**What to work on**
All lines from the one that has "You are a computer-use agent. The height" onward to the end of the records below are to be returned exactly; pictures are to be skipped.

--- Information shown Enclosed Below ---

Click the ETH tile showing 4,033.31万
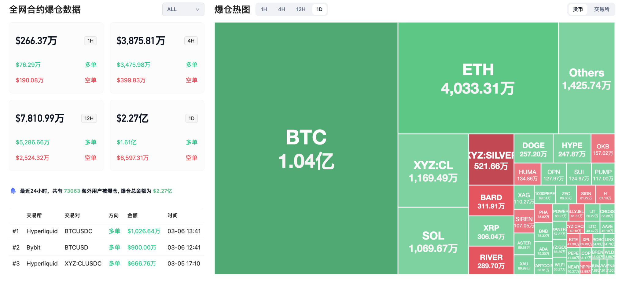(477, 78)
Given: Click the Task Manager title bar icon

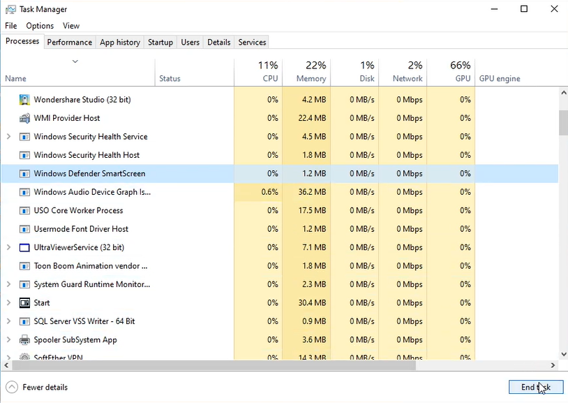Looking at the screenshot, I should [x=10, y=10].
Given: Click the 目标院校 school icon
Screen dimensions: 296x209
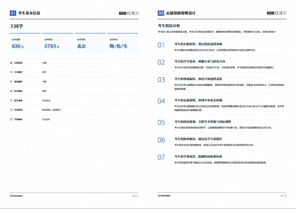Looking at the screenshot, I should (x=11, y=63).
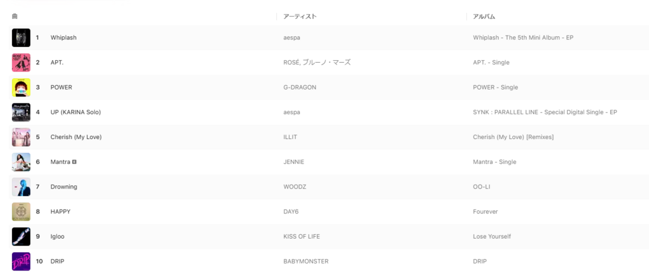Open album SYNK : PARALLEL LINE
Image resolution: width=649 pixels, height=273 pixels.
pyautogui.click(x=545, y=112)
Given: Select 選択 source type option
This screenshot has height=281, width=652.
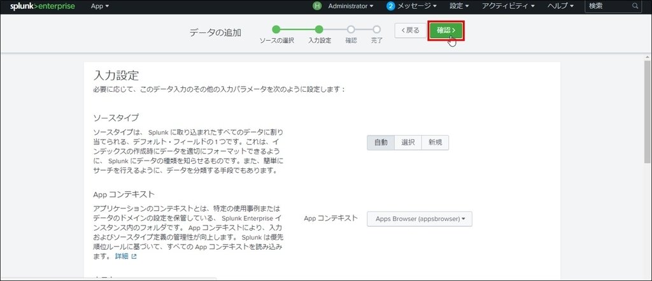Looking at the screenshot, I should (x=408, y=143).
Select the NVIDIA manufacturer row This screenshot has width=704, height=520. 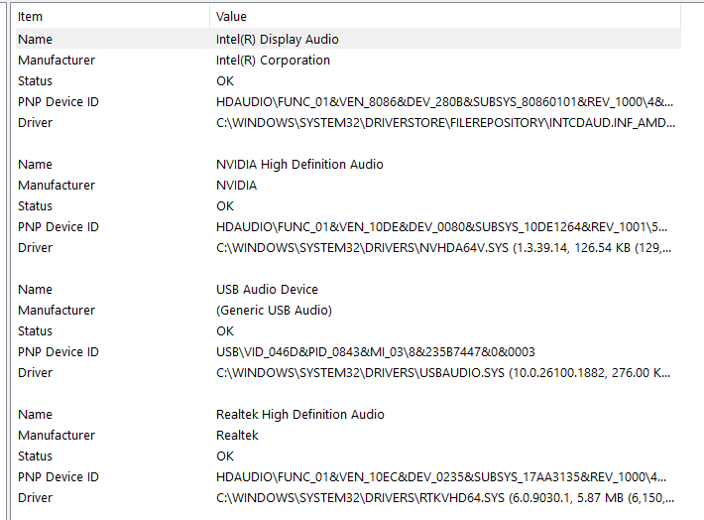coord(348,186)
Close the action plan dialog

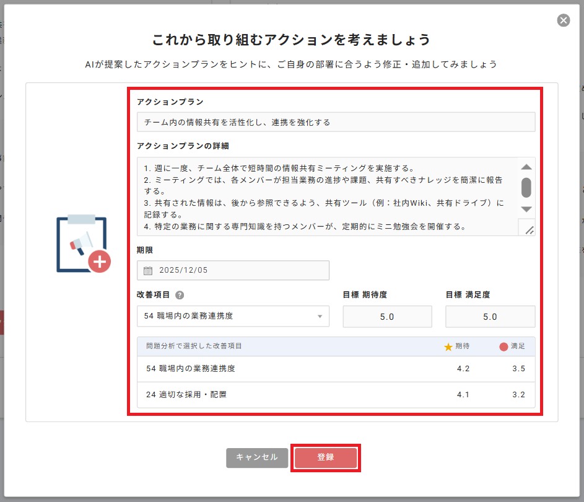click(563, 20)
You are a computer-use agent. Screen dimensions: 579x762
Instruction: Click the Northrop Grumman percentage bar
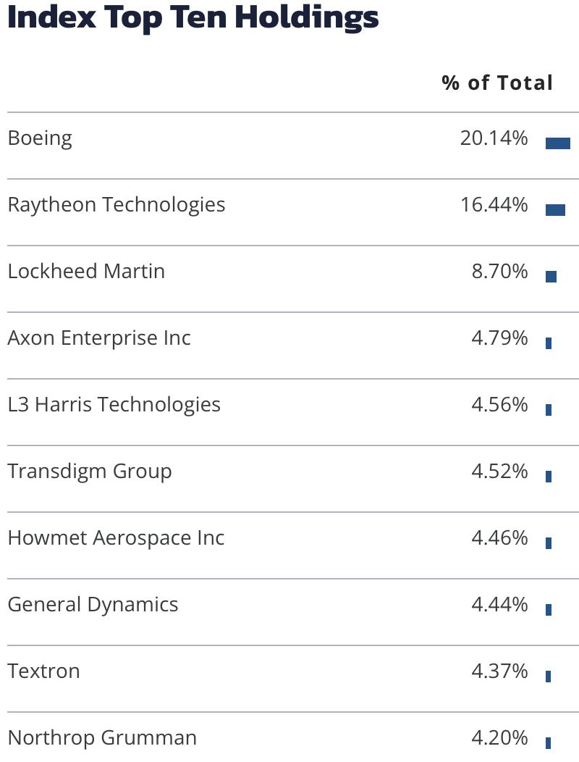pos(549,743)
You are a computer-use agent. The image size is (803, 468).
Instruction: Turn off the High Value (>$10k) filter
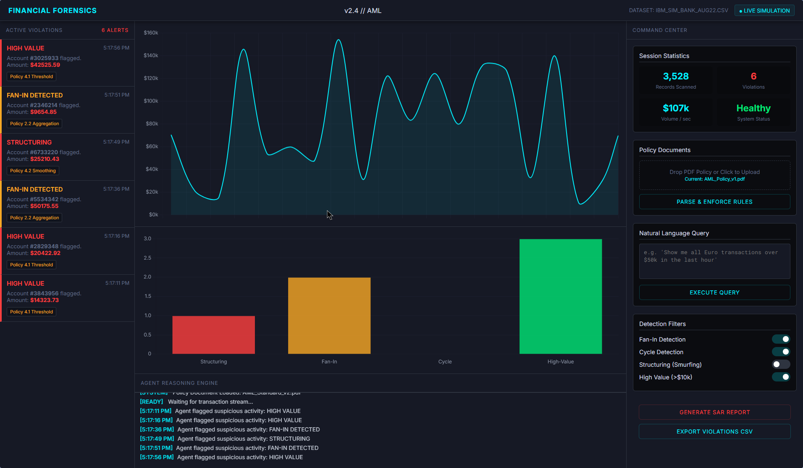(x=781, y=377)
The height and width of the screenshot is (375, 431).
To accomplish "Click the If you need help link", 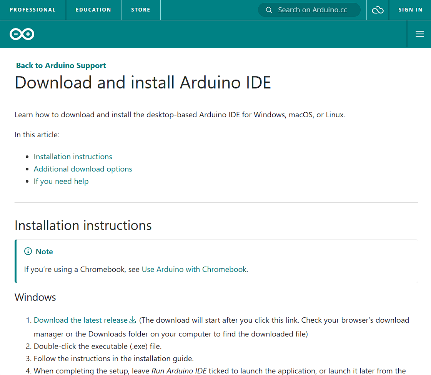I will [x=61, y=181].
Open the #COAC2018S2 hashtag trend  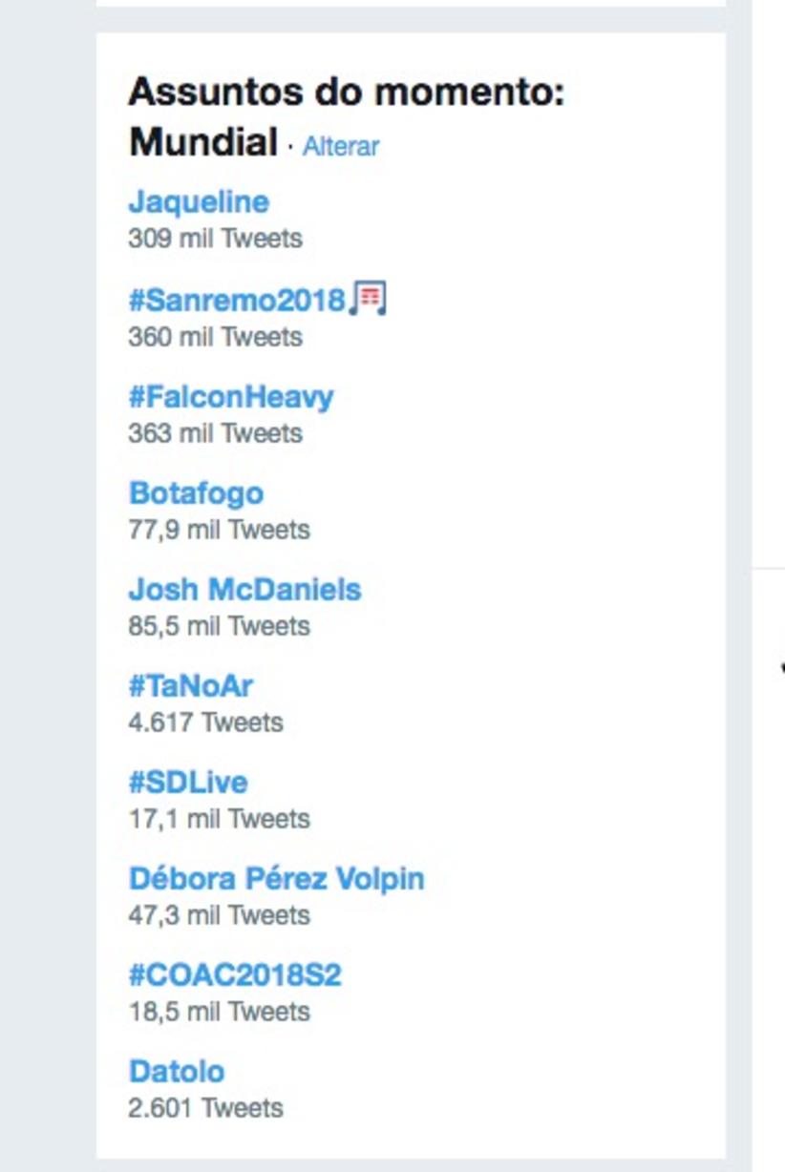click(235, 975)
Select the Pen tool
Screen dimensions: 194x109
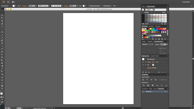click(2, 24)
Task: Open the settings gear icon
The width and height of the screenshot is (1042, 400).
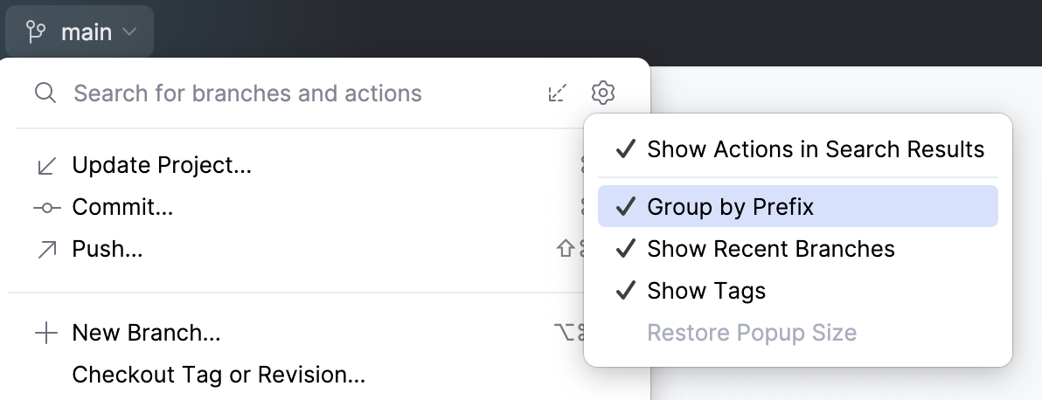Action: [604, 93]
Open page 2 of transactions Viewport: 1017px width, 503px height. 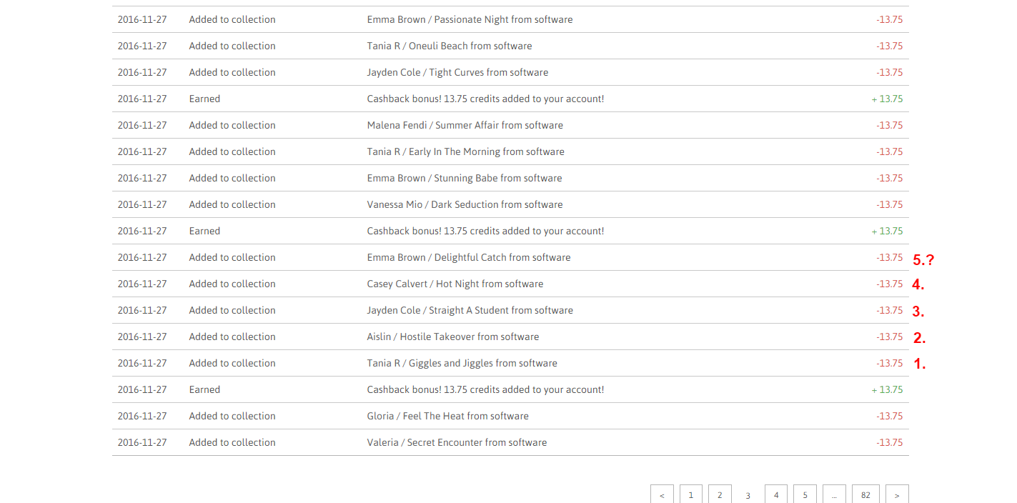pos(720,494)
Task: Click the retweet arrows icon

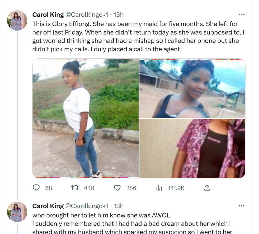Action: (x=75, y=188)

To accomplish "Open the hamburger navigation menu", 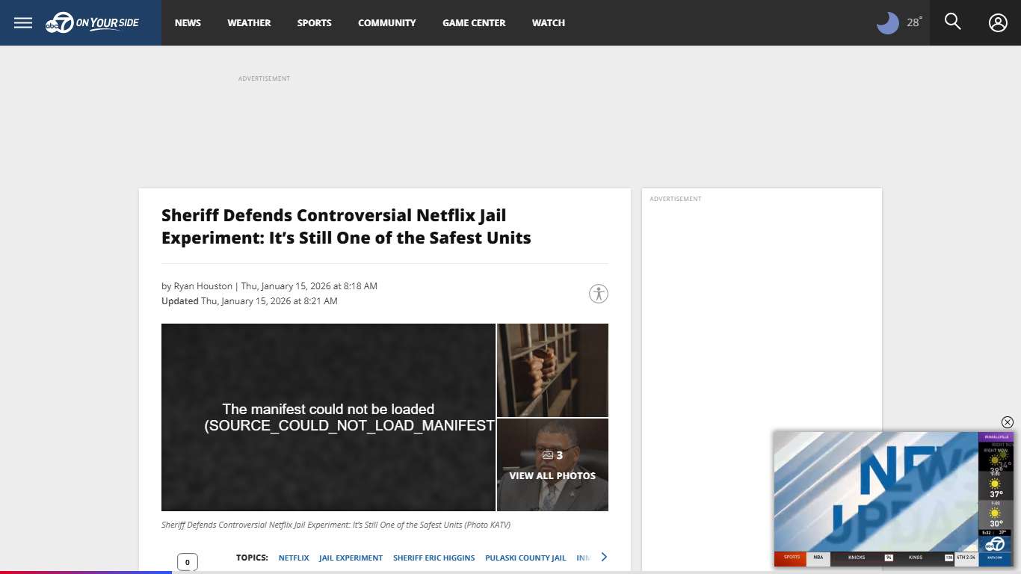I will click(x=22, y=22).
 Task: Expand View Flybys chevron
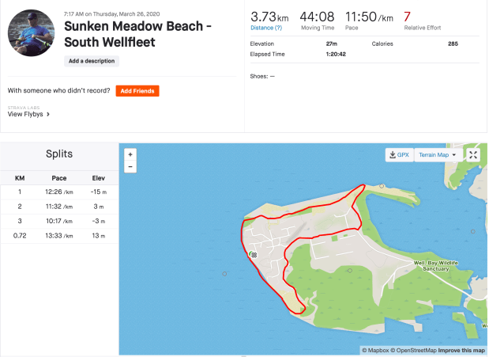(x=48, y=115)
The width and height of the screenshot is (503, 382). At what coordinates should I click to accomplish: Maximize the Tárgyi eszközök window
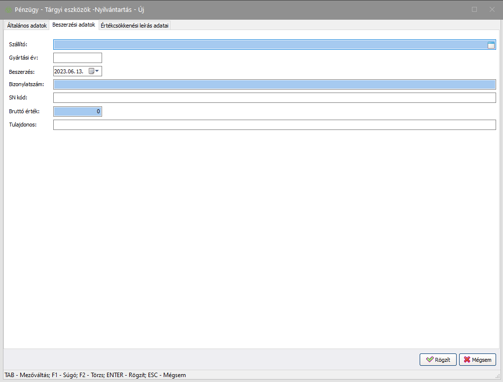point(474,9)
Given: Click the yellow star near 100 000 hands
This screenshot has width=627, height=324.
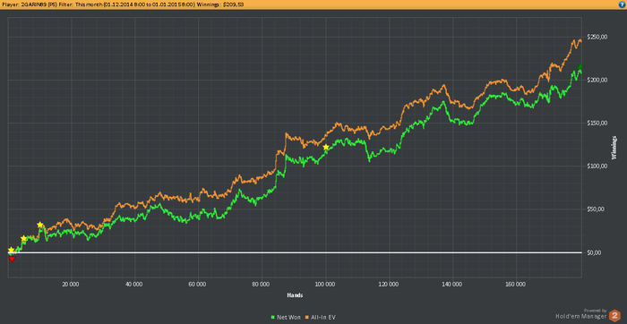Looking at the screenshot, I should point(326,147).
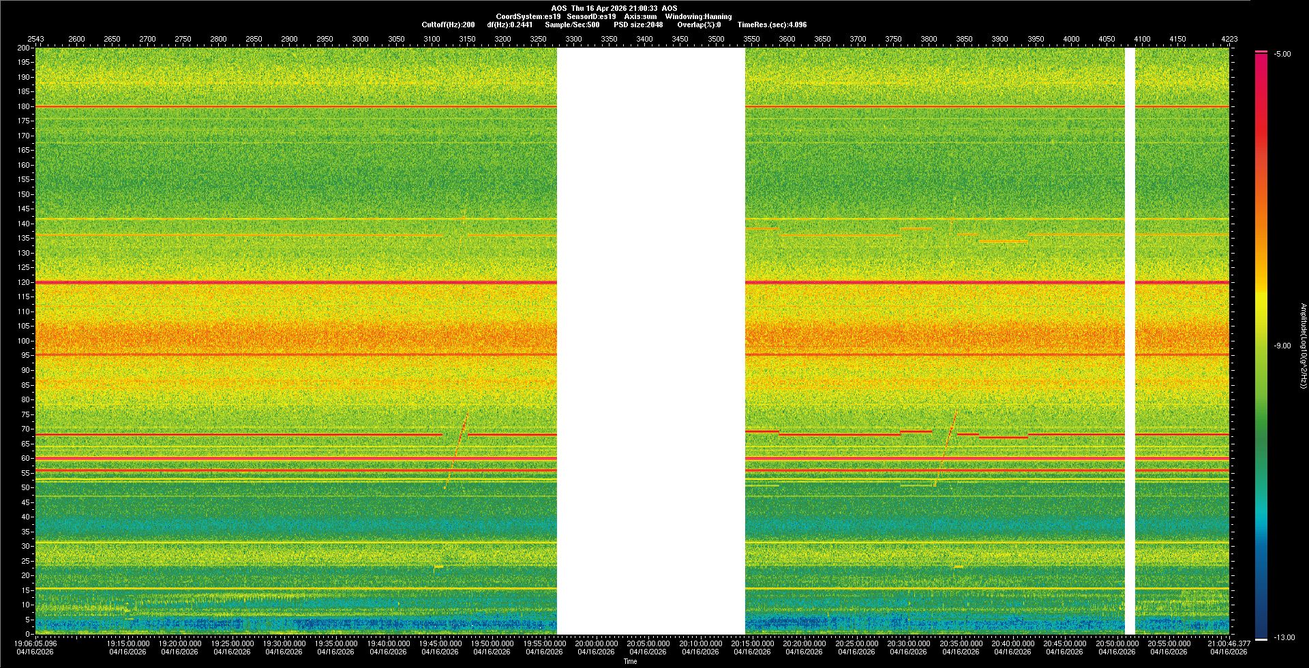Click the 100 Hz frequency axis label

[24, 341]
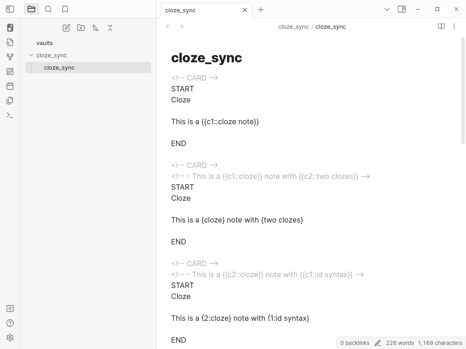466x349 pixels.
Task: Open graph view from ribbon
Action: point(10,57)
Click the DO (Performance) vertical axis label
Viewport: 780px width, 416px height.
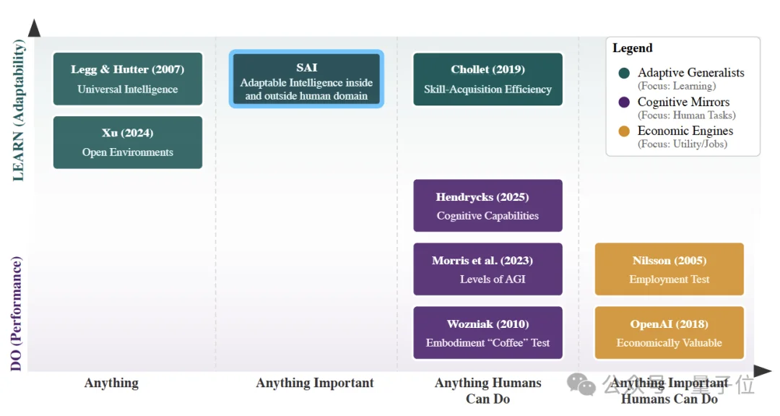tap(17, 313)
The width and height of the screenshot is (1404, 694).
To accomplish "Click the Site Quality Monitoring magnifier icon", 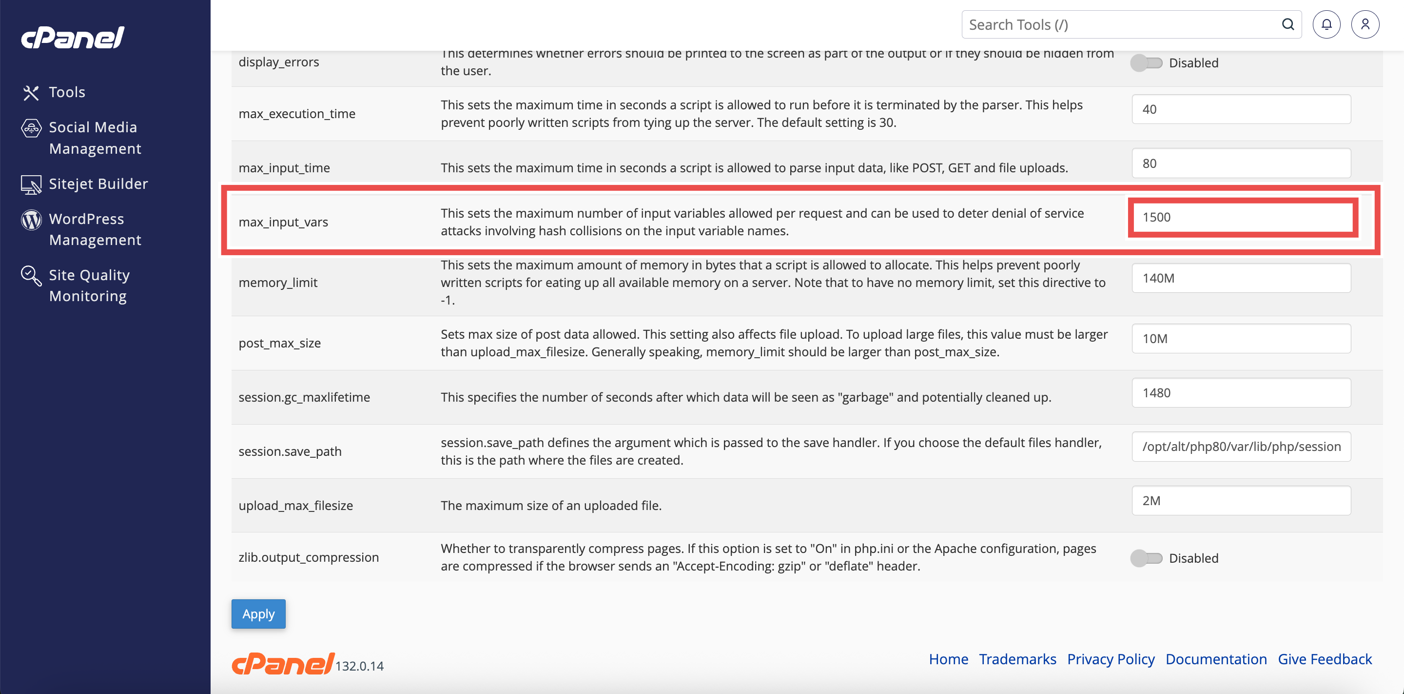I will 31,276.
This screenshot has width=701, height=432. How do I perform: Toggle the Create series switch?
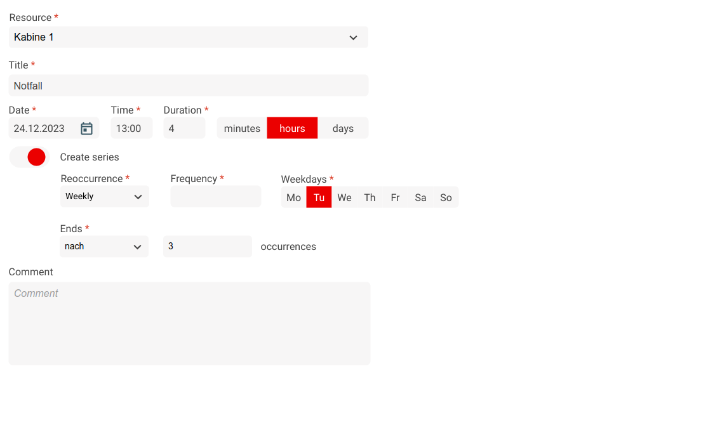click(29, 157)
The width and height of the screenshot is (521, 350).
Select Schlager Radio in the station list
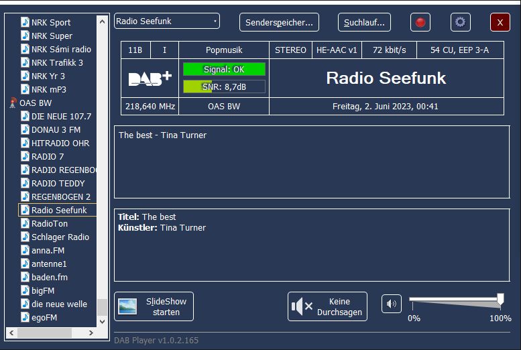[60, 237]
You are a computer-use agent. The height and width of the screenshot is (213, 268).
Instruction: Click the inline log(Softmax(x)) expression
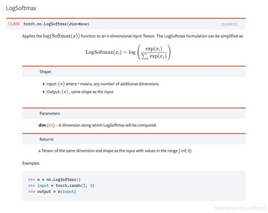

--- End of Enclosed Information shown ---

**Task result**
You are a computer-use agent. The height and width of the screenshot is (213, 268).
Instruction: Click the inline log(Softmax(x)) expression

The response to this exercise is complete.